◆ **Document extract**
+ + + + +
Being able to communicate is the most important skill you can have to do this job, if you’re not able to communicate effectively at every company level you won’t be able to make a career out of this job. If you can’t communicate well, people are going to see you as Anton Chigurh (the guy in the pic): a weird guy approaching with an obscure tool trying to exterminate them.

I know, it seems harsh, but it’s true and it’s real. People are scared by new things and what they don’t understand, and they are even more afraid of new things they don’t understand. You must find the way to limit the number of people that will see you as a pain in the neck, I say limit because it’s impossible that everyone is going to understand.

The only way to deal with these people is to ignore them and if you really have to work with them be even nicer than with others. If they’re not true jerks you’ll be able to win even their support eventually, but if they truly are jerks you’ll have to find ways to slow them down while not impeding the company.

You have to find someone willing to be your lightning rod attracting most of the attacks and absorbing them in your stead. This is essential, when you’re new you won’t be able to be your own lightning rod, seniority matters and different people can absorb different levels of damage. After some time you can start showing what you’re worth, but always remember that you aren’t the principal of most of the people you’ll be working with.

So tu sum it up:

  • Find friendly managers and start working with them
  • Start producing value as soon as possible
  • Communicate everything you do to as many people as possible at every level
  • Be nice, explain everything clearly and help everyone
  • Avoid jerks, for real
  • Find a lightning rod absorbing damage in your stead

Down with policies

Now that you reached a position of power – some power is enough, absolute power is utopia – you can start focusing more on policies. You’ll have to keep helping people, but now that you are probably working on larger and important projects you won’t have time for everything and everyone.
+ + + + +
Items from a dataset
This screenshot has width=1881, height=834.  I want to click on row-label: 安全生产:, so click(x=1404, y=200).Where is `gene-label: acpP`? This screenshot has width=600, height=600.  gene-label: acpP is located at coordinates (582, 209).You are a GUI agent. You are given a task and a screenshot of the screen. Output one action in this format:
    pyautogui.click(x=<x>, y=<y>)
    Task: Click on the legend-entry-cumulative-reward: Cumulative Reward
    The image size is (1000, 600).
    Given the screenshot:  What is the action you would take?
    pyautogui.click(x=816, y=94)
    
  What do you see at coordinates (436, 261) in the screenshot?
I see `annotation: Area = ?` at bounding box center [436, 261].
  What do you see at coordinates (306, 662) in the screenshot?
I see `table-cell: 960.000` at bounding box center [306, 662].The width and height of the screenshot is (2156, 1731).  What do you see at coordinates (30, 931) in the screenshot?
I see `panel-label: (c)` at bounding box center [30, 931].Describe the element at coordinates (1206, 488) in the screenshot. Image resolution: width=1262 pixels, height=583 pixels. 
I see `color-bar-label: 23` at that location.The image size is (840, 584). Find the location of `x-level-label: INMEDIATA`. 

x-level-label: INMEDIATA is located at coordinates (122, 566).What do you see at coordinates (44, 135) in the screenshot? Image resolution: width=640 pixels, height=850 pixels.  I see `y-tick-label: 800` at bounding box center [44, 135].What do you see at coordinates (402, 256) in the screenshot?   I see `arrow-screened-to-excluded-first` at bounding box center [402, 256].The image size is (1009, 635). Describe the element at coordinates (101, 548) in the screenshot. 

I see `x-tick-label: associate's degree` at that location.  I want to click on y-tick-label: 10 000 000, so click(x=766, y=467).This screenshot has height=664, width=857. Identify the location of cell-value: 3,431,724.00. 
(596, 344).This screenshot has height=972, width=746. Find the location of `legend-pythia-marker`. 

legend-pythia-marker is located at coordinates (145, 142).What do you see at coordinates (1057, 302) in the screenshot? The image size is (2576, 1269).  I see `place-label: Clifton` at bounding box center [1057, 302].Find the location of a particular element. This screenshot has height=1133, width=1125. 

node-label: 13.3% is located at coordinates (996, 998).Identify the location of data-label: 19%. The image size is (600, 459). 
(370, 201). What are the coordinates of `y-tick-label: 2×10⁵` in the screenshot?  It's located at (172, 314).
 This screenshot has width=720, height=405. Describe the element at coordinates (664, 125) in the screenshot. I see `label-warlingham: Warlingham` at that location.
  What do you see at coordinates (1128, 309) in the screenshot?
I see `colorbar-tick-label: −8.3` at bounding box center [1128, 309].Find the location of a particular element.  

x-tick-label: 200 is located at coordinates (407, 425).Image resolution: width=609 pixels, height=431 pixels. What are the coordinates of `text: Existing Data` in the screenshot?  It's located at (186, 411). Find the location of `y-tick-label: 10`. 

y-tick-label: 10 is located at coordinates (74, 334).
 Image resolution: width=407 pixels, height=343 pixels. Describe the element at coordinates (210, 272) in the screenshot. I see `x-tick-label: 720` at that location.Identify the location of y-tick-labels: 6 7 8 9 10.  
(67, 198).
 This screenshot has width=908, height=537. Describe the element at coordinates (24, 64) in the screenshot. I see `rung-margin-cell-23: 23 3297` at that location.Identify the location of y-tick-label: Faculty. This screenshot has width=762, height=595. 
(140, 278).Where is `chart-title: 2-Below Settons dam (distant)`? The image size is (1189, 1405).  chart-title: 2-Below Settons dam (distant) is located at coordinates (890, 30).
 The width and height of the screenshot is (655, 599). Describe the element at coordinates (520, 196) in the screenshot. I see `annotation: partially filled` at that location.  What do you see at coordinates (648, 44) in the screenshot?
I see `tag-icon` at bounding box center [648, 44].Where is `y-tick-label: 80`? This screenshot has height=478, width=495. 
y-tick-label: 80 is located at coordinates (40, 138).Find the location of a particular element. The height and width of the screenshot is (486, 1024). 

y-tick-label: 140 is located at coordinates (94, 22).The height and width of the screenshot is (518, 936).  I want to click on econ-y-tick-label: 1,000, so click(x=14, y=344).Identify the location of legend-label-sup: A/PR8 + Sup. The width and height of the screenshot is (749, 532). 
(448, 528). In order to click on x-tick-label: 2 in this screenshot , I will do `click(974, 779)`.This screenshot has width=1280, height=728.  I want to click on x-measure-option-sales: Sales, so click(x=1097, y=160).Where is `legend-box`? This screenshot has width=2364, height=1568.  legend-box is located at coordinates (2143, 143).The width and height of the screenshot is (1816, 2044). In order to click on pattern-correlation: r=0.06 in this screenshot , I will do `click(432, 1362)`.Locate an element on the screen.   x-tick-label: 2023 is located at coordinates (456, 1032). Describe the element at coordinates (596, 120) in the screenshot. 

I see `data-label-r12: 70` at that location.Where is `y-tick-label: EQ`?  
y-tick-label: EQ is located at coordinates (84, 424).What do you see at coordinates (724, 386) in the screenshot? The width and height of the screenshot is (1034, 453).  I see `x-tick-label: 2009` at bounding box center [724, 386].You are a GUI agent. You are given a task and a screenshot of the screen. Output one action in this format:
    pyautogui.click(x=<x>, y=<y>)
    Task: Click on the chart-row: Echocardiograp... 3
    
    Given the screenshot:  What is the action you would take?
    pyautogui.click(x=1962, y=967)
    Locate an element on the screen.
+ + + + +
◆ **What needs to be done**
Quote the piece on workplace communication word for word, from "Being able to" to "to exterminate them.".

◆ **Response below**
Being able to communicate is the most important skill you can have to do this job, if you’re not able to communicate effectively at every company level you won’t be able to make a career out of this job. If you can’t communicate well, people are going to see you as Anton Chigurh (the guy in the pic): a weird guy approaching with an obscure tool trying to exterminate them.